How Red Hat uses IP Fabric's network digital twin solution for network discovery and network visibility

Standardize Your Data for Automation Readiness

Raw network data rarely fits neatly into automation or analytics workflows. IP Fabric addressed this by standardizing all inputs from inventories as well as from MAC and ARP tables, and automatically feeding that standardized data to other tools that Red Hat’s team was already using, like ServiceNow, NetBoxOpenShift, and Ansible.  

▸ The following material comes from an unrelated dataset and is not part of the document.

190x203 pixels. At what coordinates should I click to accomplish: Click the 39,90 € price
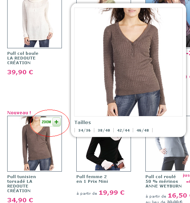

How Red Hat uses IP Fabric's network digital twin for network visibility and network automation

Ensure Your Data is Always Up to Date  

Red Hat regularly validates their network map and tables in each network snapshot, which they run approximately every four hours. This living timeline of the network helps Red Hat to ensure that their automated decisions are based on the most up-to-date information. It also empowers Red Hat to analyze their network behavior over time. For instance, when challenges to security or compliance arise, these snapshots also act as detailed records to:  

  • Pinpoint when and where network behavior changed, whether it’s a device that’s reaching End-of-Life (EoL) or a firewall that’s been bypassed.  
  • Provide timestamped proof of compliance with security frameworks and regulatory standards.  

With each end-to-end snapshot, IP Fabric shares highly contextualized data with any tool or person that needs it. This enables Red Hat to launch reliable AI workflows where every change is informed, auditable, and ready for the next wave of innovation. 

How Red Hat uses IP Fabric's network digital twin for AIOps and network automation

TL;DR: 3 Steps to Start Your AIOps Journey 

Whether you’re just beginning to explore AIOps or looking to refine your approach, these are steps that Red Hat followed to success: 

  1. Start with a solid foundation: Build a complete map of your network’s devices, connections, and configurations, and use that as your starting point. 
  2. Find your “glue”: Identify tools like IP Fabric that standardize and unify your dataset.  
  3. Automate with context: Leverage a deep, contextualized understanding of network behavior to build towards more proactive, automated workflows.